Task list:
[A] Reproduce the wine tasting passage word for word, starting with "Allendorf Classic Riesling" and going on through "and green apple.".
[B] Write the next part of the German wine tasting notes, picking up after the last sentence shown.

Passage:
In the end, we all wound up picking pretty much the same wines for our top fives, but in different orders. My father and I got into a pretty heated debate as his number one was my number 2 and my number one was his number 5! But that just goes to show you that no two palates are alike.

Tonight we tried all of the German wines (about 30 or so) and on Thursday we will go over all of the French wines. Since we tried so many, I'm only going to list what we thought were the top ones and their tasting notes:

Allendorf Classic Riesling Halbtrocken 2007: This wine had an old world, mineral nose that was fairly light with just a touch of peach. The palate had a bit of lemon and green apple.

Allendorf Winkeler Hasensprung Kabinett 2007: Better than the 2006, I thought. Where the 2006 had more of a traditional oily feel, the 2007 had a juicy palate of stone fruits and honey, and a honey/fresh blossoms filled nose.

Dr. Heidemanns-Bergweiler Estate Riesling 2007: This was my number 1 pick of the night. A nose of peaches and apricots, with just a tiny hint of paraffin wax. Round and honeyed on the palate, and very balanced.

Stored data:
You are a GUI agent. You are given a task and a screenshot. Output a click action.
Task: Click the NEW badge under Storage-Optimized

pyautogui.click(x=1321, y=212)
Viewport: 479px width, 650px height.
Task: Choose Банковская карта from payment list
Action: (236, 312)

Responses to the tasks:
[A]
Allendorf Classic Riesling Halbtrocken 2007: This wine had an old world, mineral nose that was fairly light with just a touch of peach. The palate had a bit of lemon and green apple.

[B]
Domdechant Werner Hochheimer Holle Kabinett 2006: My number 2 wine of the night. This had an old world mineral/oily nose, but the palate opened up with a round honeyed peach characteristic, with good balanced acid and sugar.

Grans Fassian Trittenheimer Riesling Kabinett 2006: My next favorite. As you'd come to expect from Grans Fassian, this wine has wonderful clarity of both color and mouth feel. A spicy nose that leads into a slightly sweet (for a kabinett) palate of stone fruits. Nice lingering finish that leaves the palate feeling clean and ready for another sip!

Domdechant Werner Hochheimer Kirschenstuck Auslese 2006: Very nice wine. I always say that the best wines always seem to be the ones hardest to describe, and this is one of those. All of the flavors of fruit and oil, as well as the waxy honeyed nose are all very well integrated into one another. Overall a balanced, tasty, refreshing wine.

Dr. Heidemanns-Bergweiler Bernkastler Badstube Kabinett 2006: A soft, peachy nose. Palate starts out sweet and with a spark (read: slightly effervescent). Acid and stone fruit flavors linger on the finish.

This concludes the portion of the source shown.